Katherine Stone. One of my internet heros. She is the founder of PostPartum Progress and has helped so many women since the inception of her blog and now her non-profit. The fact that she “hung” with me for any amount of time is mind-boggling. She’s a busy lady and I appreciate her kind heart and her words of wisdom more than she will ever know. (didn’t get a photo, DAMN IT!)

Heather of Extraordinary Ordinary. I’m still a fairly new reader of her blog but that doesn’t seem to matter to her. She cares enough to respond to my comments (something I suck at) and even email me with words of encouragement. In short? I adore her. She inspires me and I was hooked from the first post I read. I’m so glad I got to meet her (and her new baby Elsie!).

Morgan of The 818. I’m also fairly new to Morgan’s blog. In my anxiousness about actually going to the conference I read a post she had written about BlogHer ’10 and it helped me realize that I should give it a go. After the Voices of the Year Keynote Speakers I had planned to go to the reception. But when I looked around and realized I didn’t know a sole I took off running back to my hotel room. Morgan stopped me and talked me into going with her. I seriously wouldn’t have gone if it had not been for her. And I certainly would not have met my blogging idol (see below). Thank you, Morgan. You’re a genuinely caring and lovely person and I’m so glad I met you.

Kelle Hampton & her Nella. My heart jumped when I saw her. Then I saw her again. And again. And again. But I was too chicken shit to say anything. Finally, Katherine (did I already mention she is awesome?) forced me to say hello and I was able to tell Kelle what an inspiration she is to me. I about peed myself when she said hello to me the next day and remembered my name. Holy hell! She’s like a celebrity to me! So if you’re reading this, Kelle, thanks a bunch for making me feel important for five silly minutes. (another missed photo opportunity! But it happened, swearsies)

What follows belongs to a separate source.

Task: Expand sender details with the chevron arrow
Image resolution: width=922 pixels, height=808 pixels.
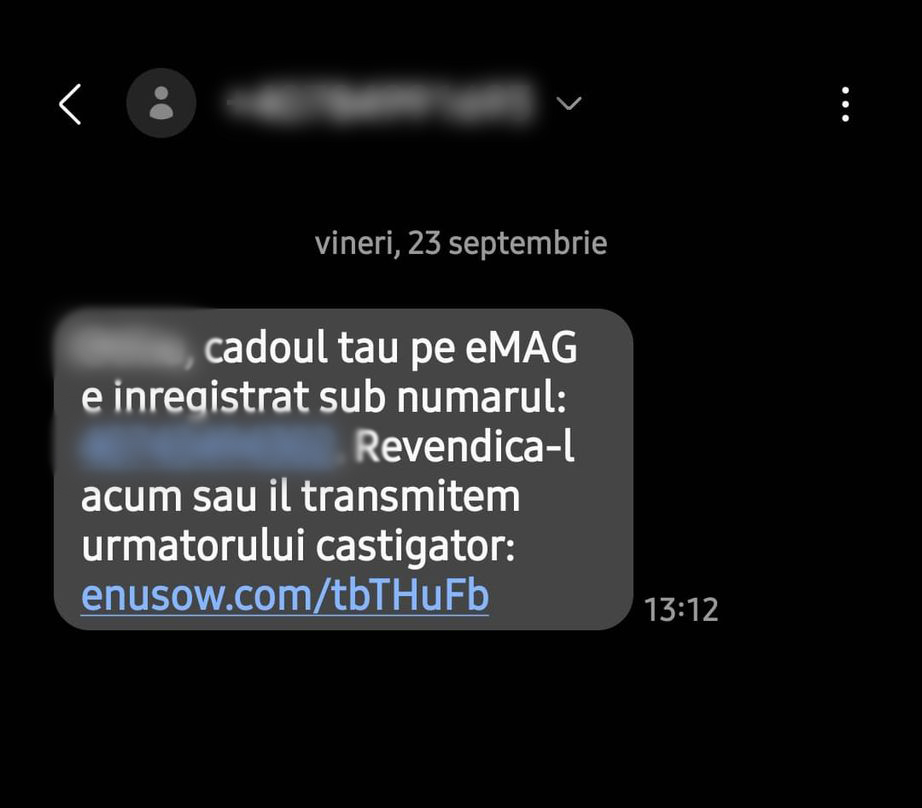Action: 569,103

Aunt Becky, creator of Band Back Together. So we got stuck behind a train after dinner. A big long train that wasn’t moving at all. I’m standing, arms crossed, anxious to get to the next event. I turn around and see a girl with a t-shirt that said Shut Your Whore Mouth. I thought she must be pretty awesome to wear a shirt like that. Then someone said it was Aunt Becky. And since an effing train is blocking my chance at doing anything, there was no other option but to ignore my anxiety, turn around and say hello (thank you, train). If you haven’t visited Band Back Together, well, what are you waiting for? It’s an amazing website where anyone can submit their painful story in writing. And it helps people. People like me. People like you (look I have a photo of this one).

Aunt Becky and the t-shirt

My roomies. My awesome roomies. Jill and Suzanne and Torie. I love and respect you ladies. You were just as kind and beautiful as you seemed on your blogs. I was so impressed with your ability to make friends and network with brands. You’re all amazing moms while also being go-getters in this big bloggy world. I’m proud to call you my friends.

Suzanne & Jill & photo with Torie is above

And if I missed you just know I’m sorry. My fingers hurt and this post is way too long. I loved you all!

Finally, a big thank you to Invitation Consultants for sponsoring me at BlogHer. I saw so many of the pink blogger bag tags. I will for sure be ordering some cute stuff from your website very soon!